What I said you can't do is use iptables to control traffic that goes between devices connected to the same switch (ie: eth0). The reason for that is, in the standard setup, the traffic never gets to the firewall. Now, you can probably do some funky stuff where you set your routing table, etc so that traffic has to go through the router/firewall, but in the standard setup that is not the case. You can use ebtables I believe but I don't have experience with that.

(Last edited by cyrus_mc on 13 Jan 2010, 05:56)

Oh yes, I did misunderstand. Carry on. smile

lan section

config 'interface' 'lan'
    option 'type' 'bridge'
    option 'proto' 'static'
    option 'netmask' '255.255.255.0'
    option 'macaddr' ''
    option 'ipaddr' '192.168.1.20'
    option 'ip6addr' ''
    option 'ip6gw' ''
    option 'gateway' '192.168.1.1'
    option 'dns' ' 192.168.1.1'
    option 'ifname' 'eth0 eth1'

I have disabled dhcp so I dn't think it will help. I assign the ip manually and then try to ping with no luck if and only if connected to WAN.

(Last edited by pegasus on 13 Jan 2010, 12:25)

Someone mentioned that the auto-sensing behavior on that wan port may be different than the other ports. I'm not familiar with these devices so I don't know if that is the case but if it is have you tried using a cross-over cable instead of a straight through (or the opposite depending on what you are using now) and have you tried forcing 10 or 100 full duplex, etc? Or have you verified that you were linked and both the port and the interface you plug into it are auto-negotiating properly?

Void Main wrote:

Someone mentioned that the auto-sensing behavior on that wan port may be different than the other ports. I'm not familiar with these devices so I don't know if that is the case but if it is have you tried using a cross-over cable instead of a straight through (or the opposite depending on what you are using now) and have you tried forcing 10 or 100 full duplex, etc?
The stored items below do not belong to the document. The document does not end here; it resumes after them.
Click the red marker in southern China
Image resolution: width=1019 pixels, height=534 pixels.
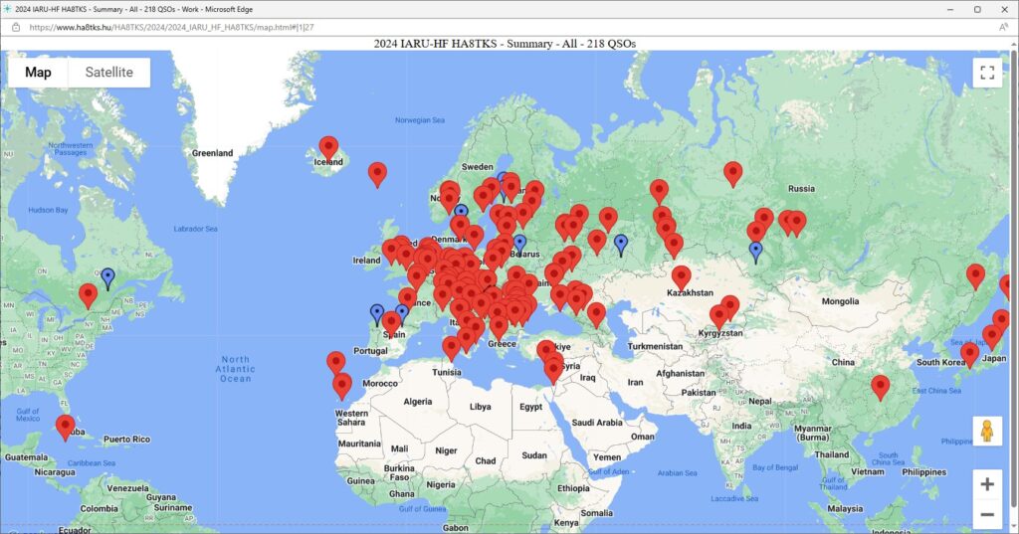[x=880, y=386]
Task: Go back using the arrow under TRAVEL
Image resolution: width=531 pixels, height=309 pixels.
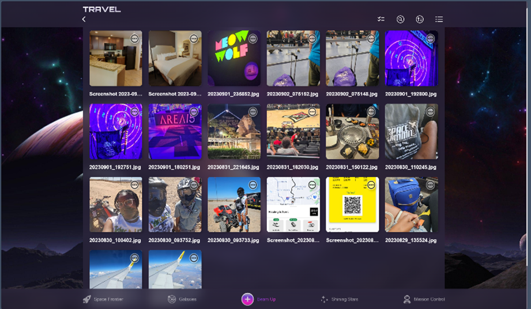Action: point(84,19)
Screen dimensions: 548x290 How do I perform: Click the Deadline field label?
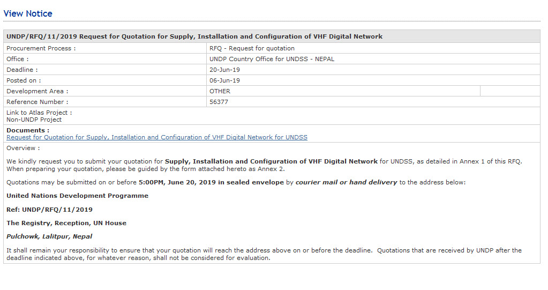point(22,70)
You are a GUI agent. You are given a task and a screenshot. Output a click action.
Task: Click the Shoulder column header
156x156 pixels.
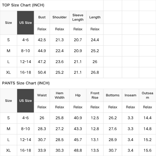[x=60, y=17]
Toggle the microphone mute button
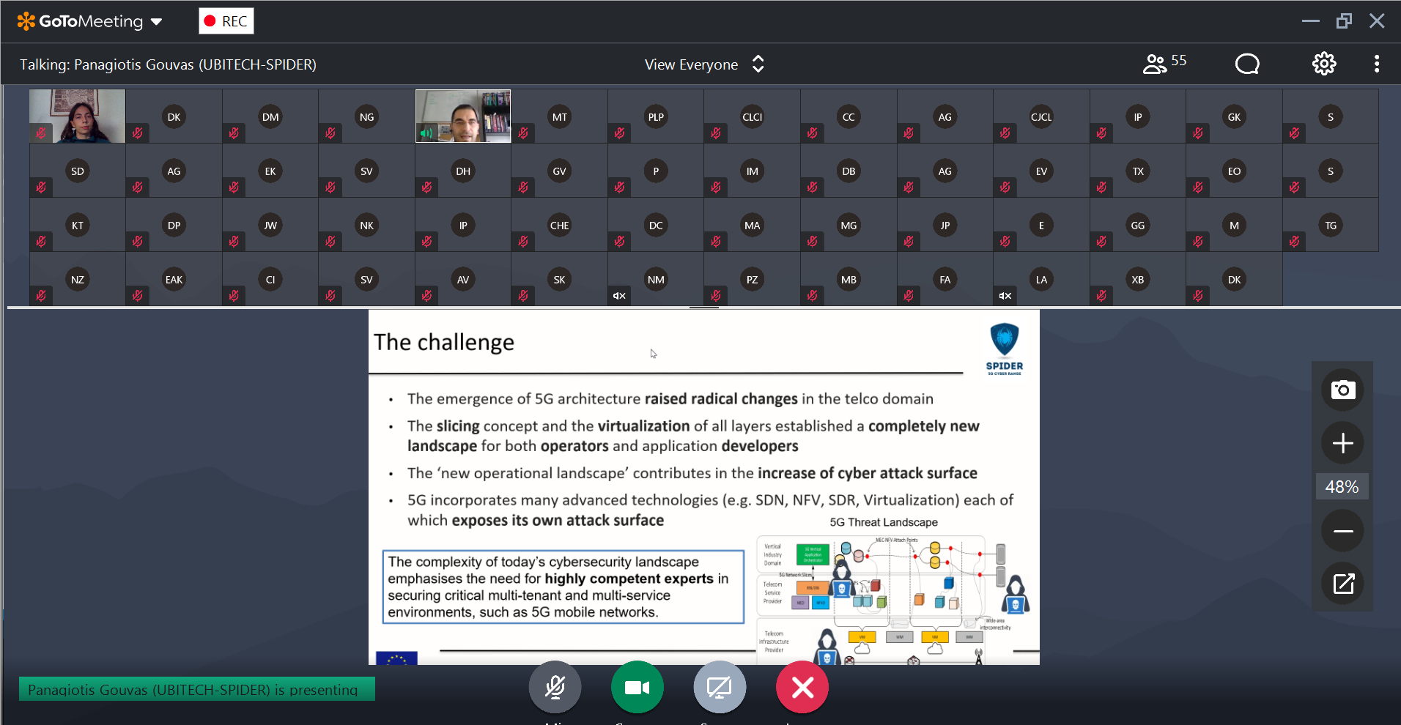 click(x=555, y=687)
Or have you verified that you were linked and both the port and the interface you plug into it are auto-negotiating properly?

Thanks for your reply:
- I have tried both cross and patch cable.
- No I don't. How do I force? Sorry but I have no idea on how to do it.
- Yes: everithing is properly configured. Infact when I unplug the cable from the WAN port and plug into the lan port, the pinged computer starts responding. Windows shows ethernet connection active in both configurations but only the LAN-port-connected one works.
Thank you

I can't imagine it would be a duplex/speed negotiation issue so you can probably ignore that part, but I could see where it could have been a crossover vs strait through issue. On a Linux client you would use ethtool to turn off auto-negotiation set the speed/duplex manually, not sure how on other OSs (don't use them). Of course you would also have to set the duplex/speed manually on the switch side if you do it on the client side.

cyrus_mc wrote:
cyrus_mc wrote:
mactalla wrote:

Have you checked your firewall?

With ethernet + wifi bridged, traffic still went through the firewall and I had to edit /etc/config/firewall and add

config 'forwarding'
        option 'src' 'lan'
        option 'dest' 'lan'

to communicate between machines.  Perhaps you're hitting something similar with your WAN/LAN ports?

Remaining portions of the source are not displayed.